A restart of each VIOS is required, and therefore, it is strongly recommended to modify one VIOS at a time.

Virtual I/O Server network configuration

When VIOS is in use, the physical FC adapters belonging to the VIOS are zoned together. This provides connectivity between the VIOS on each managed system, however for the client LPAR (HA node) connectivity, a private VLAN must to be configured to provide this.

The VLAN ID must be 3358 for this to work. The following figure describes the virtual Ethernet setup.

Figure 5. Virtual Ethernet setup
Virtual Ethernet setup

First, log in to each of the VIOS, and add an additional VLAN to each shared Ethernet bridge adapter.
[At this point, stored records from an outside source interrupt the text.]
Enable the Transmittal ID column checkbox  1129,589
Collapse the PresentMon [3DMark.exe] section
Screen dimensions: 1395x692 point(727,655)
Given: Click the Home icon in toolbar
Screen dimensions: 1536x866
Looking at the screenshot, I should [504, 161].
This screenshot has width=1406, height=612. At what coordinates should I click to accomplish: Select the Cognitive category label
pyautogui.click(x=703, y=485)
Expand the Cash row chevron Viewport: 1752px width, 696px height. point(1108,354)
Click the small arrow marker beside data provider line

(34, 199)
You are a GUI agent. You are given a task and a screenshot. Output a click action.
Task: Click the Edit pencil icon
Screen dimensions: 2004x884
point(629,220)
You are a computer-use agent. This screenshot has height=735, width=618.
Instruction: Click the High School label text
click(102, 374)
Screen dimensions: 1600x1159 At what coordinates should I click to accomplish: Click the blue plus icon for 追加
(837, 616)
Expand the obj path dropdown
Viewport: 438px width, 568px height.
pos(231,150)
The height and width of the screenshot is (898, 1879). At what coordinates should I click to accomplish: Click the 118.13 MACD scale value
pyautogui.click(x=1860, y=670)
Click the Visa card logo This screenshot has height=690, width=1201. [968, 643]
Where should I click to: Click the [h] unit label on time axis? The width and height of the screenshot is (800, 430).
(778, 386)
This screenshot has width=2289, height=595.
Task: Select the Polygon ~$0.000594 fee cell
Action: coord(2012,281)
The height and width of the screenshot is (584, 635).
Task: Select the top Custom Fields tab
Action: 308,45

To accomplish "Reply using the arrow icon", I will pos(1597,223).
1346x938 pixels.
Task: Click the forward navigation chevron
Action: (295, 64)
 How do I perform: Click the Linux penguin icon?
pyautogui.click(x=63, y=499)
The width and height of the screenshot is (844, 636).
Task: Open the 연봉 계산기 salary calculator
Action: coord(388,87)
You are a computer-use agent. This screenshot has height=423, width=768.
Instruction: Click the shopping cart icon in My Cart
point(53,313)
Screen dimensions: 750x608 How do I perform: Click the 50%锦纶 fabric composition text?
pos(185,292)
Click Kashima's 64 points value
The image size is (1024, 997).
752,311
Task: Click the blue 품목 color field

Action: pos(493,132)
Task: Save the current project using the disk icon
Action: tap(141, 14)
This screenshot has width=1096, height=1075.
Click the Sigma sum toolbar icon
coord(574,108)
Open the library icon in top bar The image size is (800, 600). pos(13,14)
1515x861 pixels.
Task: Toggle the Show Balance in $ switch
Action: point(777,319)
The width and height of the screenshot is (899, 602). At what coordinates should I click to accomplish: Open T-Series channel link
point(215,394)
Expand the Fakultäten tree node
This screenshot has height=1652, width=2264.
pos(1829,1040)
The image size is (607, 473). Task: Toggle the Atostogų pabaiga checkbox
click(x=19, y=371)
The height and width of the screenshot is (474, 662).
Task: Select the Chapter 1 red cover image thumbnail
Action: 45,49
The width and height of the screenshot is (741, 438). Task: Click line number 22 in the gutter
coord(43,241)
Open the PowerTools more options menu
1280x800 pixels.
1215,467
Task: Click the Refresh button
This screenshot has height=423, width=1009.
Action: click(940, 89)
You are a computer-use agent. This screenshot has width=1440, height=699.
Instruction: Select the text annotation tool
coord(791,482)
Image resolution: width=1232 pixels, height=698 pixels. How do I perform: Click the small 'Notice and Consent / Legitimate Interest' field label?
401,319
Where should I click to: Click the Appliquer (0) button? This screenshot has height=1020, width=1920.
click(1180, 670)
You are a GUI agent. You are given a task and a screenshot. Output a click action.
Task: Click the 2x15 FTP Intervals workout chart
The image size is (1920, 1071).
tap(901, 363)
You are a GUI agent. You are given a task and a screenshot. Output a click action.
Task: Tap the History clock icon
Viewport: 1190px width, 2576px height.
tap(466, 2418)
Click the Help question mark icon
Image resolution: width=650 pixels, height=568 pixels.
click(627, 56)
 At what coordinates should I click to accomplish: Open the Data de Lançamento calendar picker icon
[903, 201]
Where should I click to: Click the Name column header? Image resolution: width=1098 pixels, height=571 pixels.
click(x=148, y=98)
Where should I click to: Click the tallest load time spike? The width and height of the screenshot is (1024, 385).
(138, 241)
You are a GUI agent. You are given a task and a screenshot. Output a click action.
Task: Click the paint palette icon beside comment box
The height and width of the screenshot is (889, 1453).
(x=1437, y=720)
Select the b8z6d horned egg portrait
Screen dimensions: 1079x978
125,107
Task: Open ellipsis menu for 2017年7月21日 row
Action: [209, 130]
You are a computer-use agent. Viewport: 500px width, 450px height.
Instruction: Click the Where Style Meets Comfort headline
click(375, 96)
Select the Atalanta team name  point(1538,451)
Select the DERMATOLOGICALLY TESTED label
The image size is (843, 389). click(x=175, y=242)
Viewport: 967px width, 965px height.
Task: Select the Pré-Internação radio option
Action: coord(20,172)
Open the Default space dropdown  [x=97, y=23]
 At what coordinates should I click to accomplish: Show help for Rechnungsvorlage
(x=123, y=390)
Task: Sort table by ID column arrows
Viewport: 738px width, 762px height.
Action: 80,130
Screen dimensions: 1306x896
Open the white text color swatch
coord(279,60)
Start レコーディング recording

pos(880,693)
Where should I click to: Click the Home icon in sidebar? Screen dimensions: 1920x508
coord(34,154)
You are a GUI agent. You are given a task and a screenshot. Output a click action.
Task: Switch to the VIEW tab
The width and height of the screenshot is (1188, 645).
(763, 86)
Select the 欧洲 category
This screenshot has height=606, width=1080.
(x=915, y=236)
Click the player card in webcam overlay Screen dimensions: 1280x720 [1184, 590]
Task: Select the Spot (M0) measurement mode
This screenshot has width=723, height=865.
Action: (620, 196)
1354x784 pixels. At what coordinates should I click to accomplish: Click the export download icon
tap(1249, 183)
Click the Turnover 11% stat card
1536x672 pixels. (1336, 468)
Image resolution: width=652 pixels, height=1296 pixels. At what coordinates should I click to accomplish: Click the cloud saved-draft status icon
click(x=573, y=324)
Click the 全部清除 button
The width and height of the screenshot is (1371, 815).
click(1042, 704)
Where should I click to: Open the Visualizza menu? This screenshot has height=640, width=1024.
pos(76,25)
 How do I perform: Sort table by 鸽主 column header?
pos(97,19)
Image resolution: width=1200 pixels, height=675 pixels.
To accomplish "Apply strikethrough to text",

This provides the VIOS connectivity to the 3358 VLAN.

The following figure shows how this additional VLAN can be added to the bridge adapter.

Figure 6. Adding the additional VLAN to the bridge adapter
Adding the additional VLAN to the bridge adapter

Next, create a virtual Ethernet adapter on the client partition, and set the port virtual VLAN ID to be 3358. This provides the client LPAR connectivity to the 3358 VLAN.

From AIX, run the cfgmgr command and pick up the virtual Ethernet adapter.

Do not put an IP address on this interface.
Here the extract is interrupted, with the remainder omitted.